Clarke: It’s going to address some of the concerns that we have. But again, I’m finding that the pushback is that [we shouldn't] regulate to the extent it impedes innovation. It impedes commerce in ways that are unintended consequences of that type of regulation.
FCW: Do you think it’s possible to pass some kind of comprehensive legislation, such as the bill that has been proposed by Sens. John Rockefeller (D-W.Va.) and Olympia Snowe (R-Maine)?
Clarke: It probably is [possible]. But again, to a large extent, we’re going to have to take a real cue from the private sector and understand their business intimately enough to create the nuances for innovation to continue while providing the protections and securities that we need to keep our nation safe.
FCW: Is the Rockefeller/Snowe proposal that’s being considered in the Senate something you think the House would be OK with?
Clarke: There are still some unintended consequences within the bill that we don’t have a good sense of at this stage. But I think that it’s a good starting point, and we’re going to have to start somewhere. So there is room for negotiation and modification of the bill.
FCW: Does the House leadership have interest in passing some kind of comprehensive cybersecurity legislation?
Clarke: This is not rising to the top at this moment. But certainly I think there’s a case to be made for it. There has been a real commitment to homeland security, and I think that my colleagues, given all of the roundtables and “cyber flu shots” that we did on the Hill last year, are much more in tune with how real this threat is, including the leadership. So I would anticipate real support for comprehensive cybersecurity legislation as long as it’s well thought out and it provides real protections to the American people.
FCW: Are you currently working on comprehensive cyber legislation?
Clarke: We’ve asked the Government Accountability Office to look at a couple of areas, and we’re hoping that based on the outcomes of those inquiries, we’ll have the grounds on which to do that. We’ve had them look at critical infrastructure protection, global cyberspace governance…assessing public-/private-sector research and development needs, federal cyber efforts with the smart-grid implementation…and, of course, the implementation of Melissa Hathaway’s 60-day cyberspace policy review.
FCW: Are you satisfied with what the Obama administration has done so far, especially with the appointment of Howard Schmidt as the White House’s cybersecurity coordinator?

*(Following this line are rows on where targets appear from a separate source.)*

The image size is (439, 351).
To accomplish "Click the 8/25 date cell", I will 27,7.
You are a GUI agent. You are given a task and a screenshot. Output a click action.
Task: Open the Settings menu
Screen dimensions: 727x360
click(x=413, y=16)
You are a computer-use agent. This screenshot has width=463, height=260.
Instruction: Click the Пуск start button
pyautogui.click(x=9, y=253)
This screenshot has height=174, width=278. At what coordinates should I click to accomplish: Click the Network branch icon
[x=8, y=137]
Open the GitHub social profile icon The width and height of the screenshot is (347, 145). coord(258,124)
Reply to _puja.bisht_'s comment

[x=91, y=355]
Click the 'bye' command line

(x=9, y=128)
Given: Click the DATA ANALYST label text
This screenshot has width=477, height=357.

Clarke: That’s certainly a move in the right direction. I look forward to sitting down with Howard to see what his assessment of things is at this stage. I’m sure that he is reviewing where folks are in the 60-day cyberspace policy review as well.... I think that he has to take a very aggressive role in getting the type of collaboration that needs to take place.
FCW: What’s your impression of the cybersecurity leadership at DHS?
Clarke: I think it still remains to be seen. This is a new administration, and this is a vast area that we have to cover almost simultaneously. You have the deployment of the smart grid happening, while the financial sector is constantly being attacked, the dot-gov is constantly being attacked, intellectual property is being siphoned away on a regular basis. Again, it remains to be seen. I’m giving folks the benefit of the doubt, but we’ll be having some hearings shortly around these five areas that I’ve outlined, and that’ll give me a better sense of where the weakness is, if any exist.
FCW: What are your goals as chairwoman of the subcommittee?
Clarke: I’d like to see [Schmidt’s] role develop even more because I think that the White House has to have the authority resident there to make everyone respond to any threat that becomes imminent [or] that could do irreparable harm to our nation, and that all of the players — from private sector to government to individuals — have confidence in that person’s ability to command that level of authority. So that’s going to be a coming-of-age scenario.
Editor's note: This interview was edited for clarity and space.